TIM McFARLANE at Bridgette Mayer

Tim McFarlane, A Promise Kept, 2009, 16 x 20 inches, acrylic on panel

Tim McFarlane, This Moment (Detail), site specific, mixed media on wall

In its last week is a show of recent paintings by Tim McFarlane at the Bridgette Mayer Gallery in Philadelphia - closing on April 25. Consisting of a group of small panel paintings and a few larger works on paper, the show is perfectly scaled for the gallery space, and presents a great variety of Tim's trademark knitted gestural fields in dynamic and colorful compositions.
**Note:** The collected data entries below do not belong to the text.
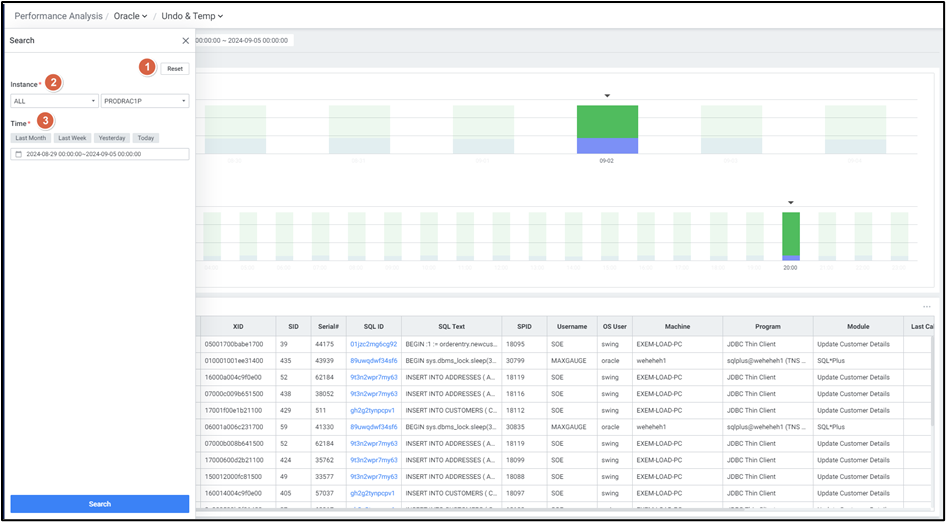The image size is (946, 522).
Task: Sort by the SQL Text column header
Action: pos(451,326)
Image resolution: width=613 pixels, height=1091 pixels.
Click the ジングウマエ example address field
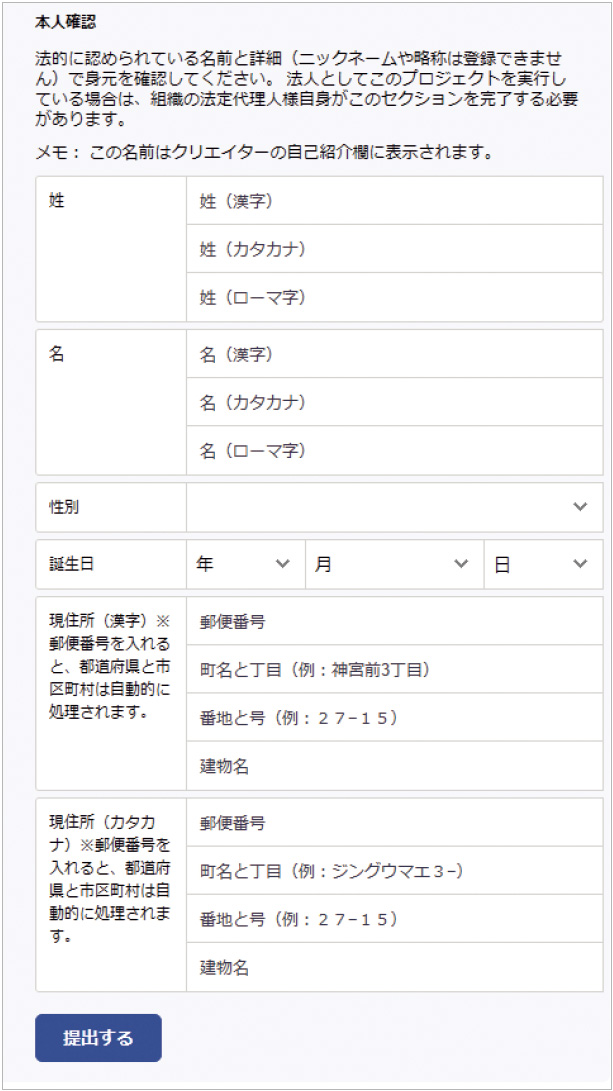click(395, 870)
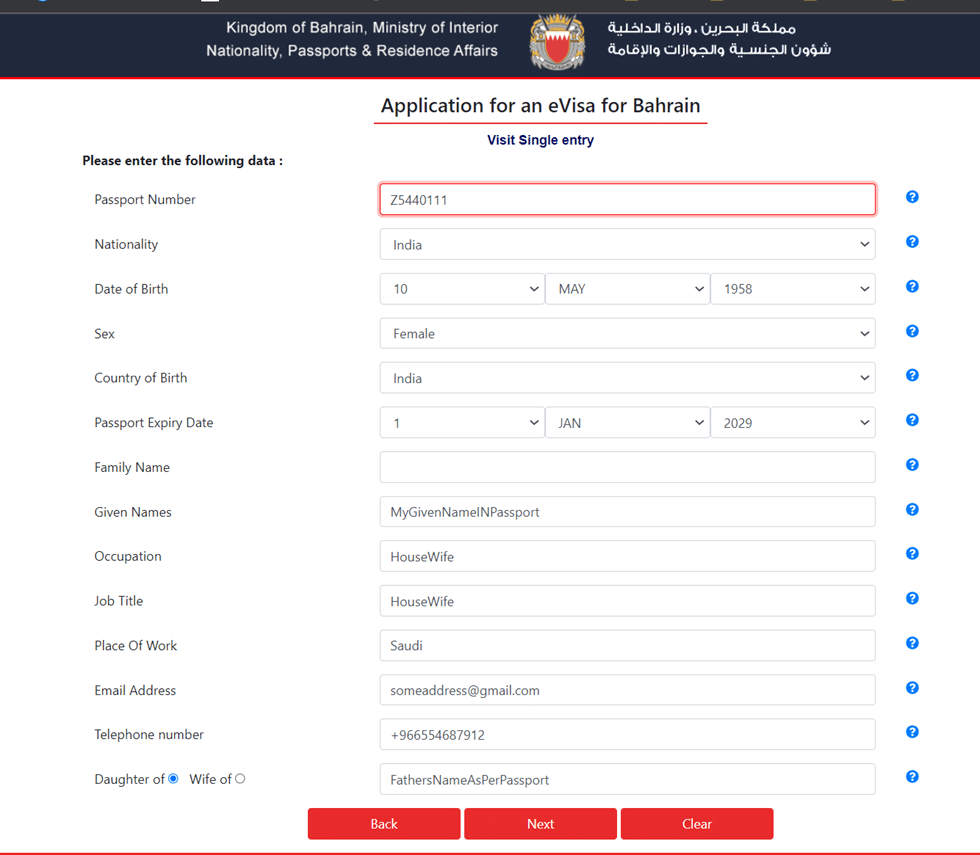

In most of the paintings, the knitted field takes on the presence of a discrete organic shape which is held in a kind of suspended animation by the edges of the panel. Sometimes two or more fields overlap or form layers of repetitive weaving marks, with drips and wet-into-wet viscosity asserting the physicality of the surfaces. The most recent pieces tend to be the most stark and direct, often using the unpainted wood grain of the panel as the ground. In these works, Tim seems to be relinquishing some of the lushness of previous work in favor of a more straight ahead focus on process -- more interest in the larger relation between the knitted field and the ground rather than in effects of color nuances. Going a step further, the most recent thing in the show is an ongoing site-specific piece which the artist worked on throughout the duration of the exhibition. In a small but unique closet space, about 6 ft square with about a 10 ft vaulted ceiling, he has engaged in a daily process of revision and elaboration that has transformed the little space into a site of intense obsessive intervention. Beginning with slate black walls and ceiling, every inch of surface in this room has been inscribed with marks using chalk, dry pigments, and white paint -- each day's work being overlayed by the next, with no specific endgame, just total commitment to the spontaneity of the process. The result is a fascinating expansion of McFarlane's practice beyond the containment of the rectangle -- a work in which his repetitions feed on themselves and multiply, ignoring edges, engulfing and surrounding, as though we've literally entered the artist's head.